[Records contained in a dataset]
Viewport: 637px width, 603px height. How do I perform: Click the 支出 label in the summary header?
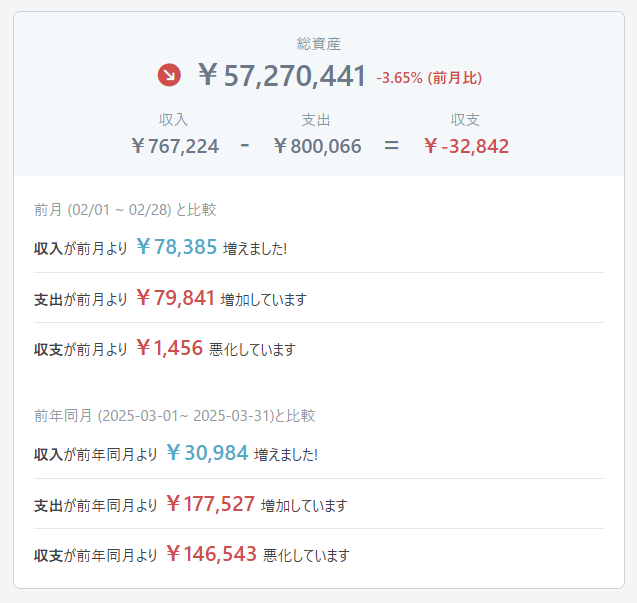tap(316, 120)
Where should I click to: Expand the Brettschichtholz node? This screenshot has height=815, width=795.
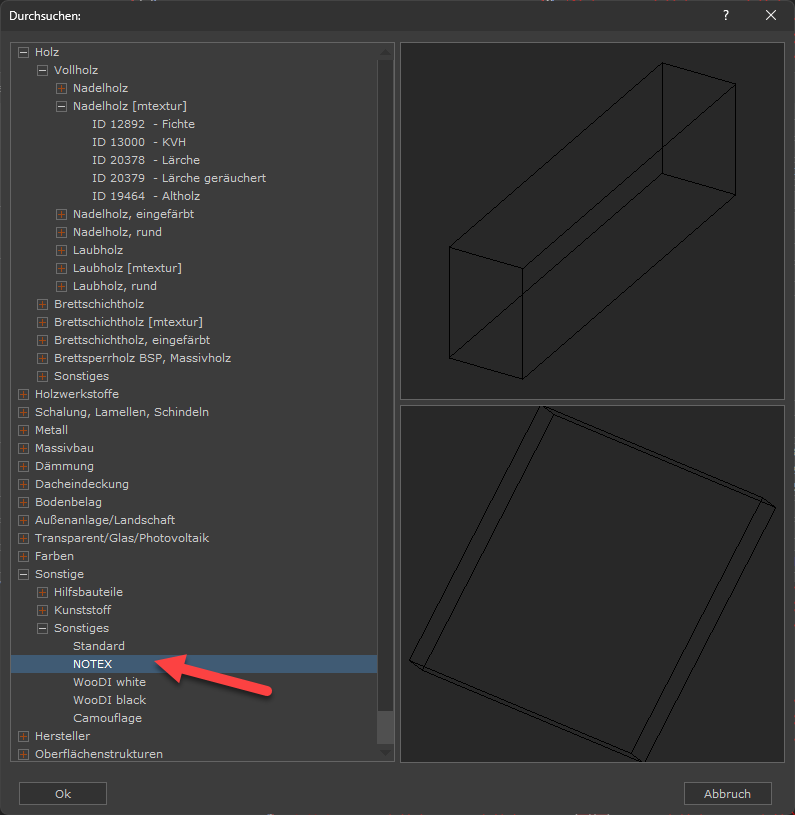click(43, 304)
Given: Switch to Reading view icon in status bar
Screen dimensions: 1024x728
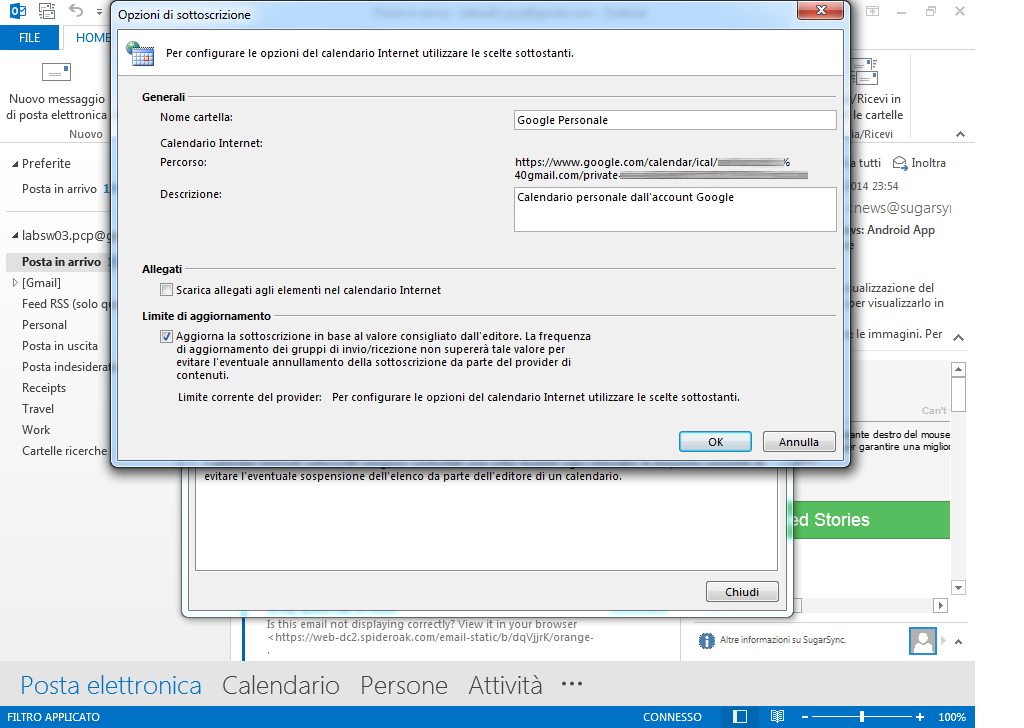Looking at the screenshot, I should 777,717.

> **Directions for this task**
Reproduce verbatim every line starting at the line that holds "Where should I" and ending with the final line of the data; omit the pictures.

> **Result of this exercise**
Where should I click to: Expand the Brettschichtholz node? This screenshot has height=815, width=795.
click(43, 304)
Given: Switch to Reading view icon in status bar
Screen dimensions: 1024x728
Looking at the screenshot, I should 777,717.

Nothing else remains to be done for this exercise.